Kontes menyanyi dimana-mana, bahkan untuk anak di bawah umur. Belum cukup, ibu dan bapaknya pun diajak serta ikut menyanyi di panggung. Saat ini mayoritas anak-anak di perkotaan bercita-cita menjadi penyanyi pop atau dangdut, atau bintang sinetron. Jaman dulu, anak-anak bercita-cita menjadi dokter, pilot, astronot, insinyur, dan sebagainya, yang menyaratkan mereka untuk giat belajar di sekolah. Indonesia kelebihan stok penyanyi dan penghibur, dari segala umur. Dari keseluruhan kontes bernyanyi itu, berapa persen dari mereka yang benar-benar meraih kesuksesan di bidang rekaman? Tak lebih dari 1% saya yakin.

***

Kita lihat TV lain. Reality show sekarang menjadi primadona hiburan baru. Tapi intinya, semua hanya untuk hiburan, tidak lebih. Obyek orang nyata dengan kehidupan nyata dalam reality show cuma komoditas. Lagipula, itu semua tidak benar-benar real. Coba tonton reality show yang menghadirkan pria satu truk untuk mendapatkan cinta seorang gadis. Apakah hal ini benar-benar natural dan mungkin terjadi di kehidupan nyata? Kita melakukan semua itu, hanya untuk produk hiburan? Apakah tidak sebaiknya energi sebanyak satu truk itu digunakan untuk hal-hal yang lebih membangun?

Pindah TV lain lagi. Sinetron, sinetron, sinetron. sekarang lagi marak cerita pembantu atau anak jalanan yang cantik, yang disukai orang kaya, yang ternyata si pembantu tersebut sebenarnya keturunan orang kaya juga. Logika yang membodohi. Siapa juga yang mempunyai ide bodoh me-casting Agnes Monica sebagai anak jalanan yang seharusnya kucel, kumal, dekil, dan kurang gizi?

***

Acara televisi adalah ancaman yang nyata dalam kehidupan berbangsa. Saya selalu kehilangan respek terhadap orang-orang yang membuat rakyat Indonesia menghabiskan mayoritas waktunya terbengong-bengong di depan TV. Selebritis yang tidak berbakat pun bisa jadi idola karena TV. Kuis kaya mendadak menjual mimpi kepada orang yang seharusnya bangun dan bekerja keras. Hanya di televisi, wisata kuliner seakan menjadi gaya hidup orang Indonesia, padahal di kampung sebelah orang busung lapar dan makan nasi aking. Seharusnya ada peringatan pemerintah, mirip yang diterapkan di rokok: Televisi dapat membuat orang bodoh, agresif, tidak peduli sesama, dan membuat logika dan rasa kemanusiaan Anda tumpul.

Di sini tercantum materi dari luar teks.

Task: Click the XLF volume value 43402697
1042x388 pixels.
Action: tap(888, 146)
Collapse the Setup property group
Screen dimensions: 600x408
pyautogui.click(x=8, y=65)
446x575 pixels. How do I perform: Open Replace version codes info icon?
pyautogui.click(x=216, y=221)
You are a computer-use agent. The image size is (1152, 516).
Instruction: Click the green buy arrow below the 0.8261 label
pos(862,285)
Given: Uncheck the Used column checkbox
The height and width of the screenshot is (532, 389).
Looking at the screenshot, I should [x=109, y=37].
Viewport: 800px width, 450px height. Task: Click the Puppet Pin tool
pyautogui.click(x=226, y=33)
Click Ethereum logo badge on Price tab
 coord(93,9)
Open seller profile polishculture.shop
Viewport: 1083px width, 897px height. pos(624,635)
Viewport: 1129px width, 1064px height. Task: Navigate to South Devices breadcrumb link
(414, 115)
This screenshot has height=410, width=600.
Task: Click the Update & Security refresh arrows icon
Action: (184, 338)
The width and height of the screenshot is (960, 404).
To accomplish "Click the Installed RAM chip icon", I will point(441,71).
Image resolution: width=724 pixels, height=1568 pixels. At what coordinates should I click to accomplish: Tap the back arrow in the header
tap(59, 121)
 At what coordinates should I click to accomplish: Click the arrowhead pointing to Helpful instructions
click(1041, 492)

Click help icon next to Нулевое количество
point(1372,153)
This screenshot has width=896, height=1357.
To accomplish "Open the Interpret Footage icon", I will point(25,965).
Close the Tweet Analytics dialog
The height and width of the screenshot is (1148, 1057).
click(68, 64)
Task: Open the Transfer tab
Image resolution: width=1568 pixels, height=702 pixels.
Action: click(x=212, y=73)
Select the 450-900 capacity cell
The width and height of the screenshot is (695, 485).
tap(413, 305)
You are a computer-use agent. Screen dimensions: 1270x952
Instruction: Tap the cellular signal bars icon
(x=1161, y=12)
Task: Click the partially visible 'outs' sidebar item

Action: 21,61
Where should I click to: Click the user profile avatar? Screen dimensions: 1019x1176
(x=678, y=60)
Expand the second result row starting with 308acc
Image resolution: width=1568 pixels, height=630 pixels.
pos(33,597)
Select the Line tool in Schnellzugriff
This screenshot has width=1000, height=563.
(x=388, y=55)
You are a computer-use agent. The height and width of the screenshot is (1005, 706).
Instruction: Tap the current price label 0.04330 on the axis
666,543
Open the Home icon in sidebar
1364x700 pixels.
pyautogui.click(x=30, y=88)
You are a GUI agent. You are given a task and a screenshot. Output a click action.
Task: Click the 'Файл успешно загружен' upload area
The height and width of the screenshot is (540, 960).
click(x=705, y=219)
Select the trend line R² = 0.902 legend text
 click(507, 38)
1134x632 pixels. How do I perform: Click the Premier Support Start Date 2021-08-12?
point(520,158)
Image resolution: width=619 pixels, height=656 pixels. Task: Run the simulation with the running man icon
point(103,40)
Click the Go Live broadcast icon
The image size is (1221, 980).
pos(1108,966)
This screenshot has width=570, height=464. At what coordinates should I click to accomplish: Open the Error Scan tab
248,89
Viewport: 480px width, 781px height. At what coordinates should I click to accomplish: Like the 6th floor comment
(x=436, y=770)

Tapi saya tertarik dengan iklan Deddy Mizwar di TV pada peringatan Hari Kebangkitan Nasional tahun 2008. Dia membacakan puisi yang berbunyi: "Bangkit itu mencuri/Mencuri perhatian dunia dengan prestasi."

Saya ingin menambahkan versi saya sendiri:

"Bangkit itu berhenti,
berhenti menonton televisi, dan mulai membaca buku."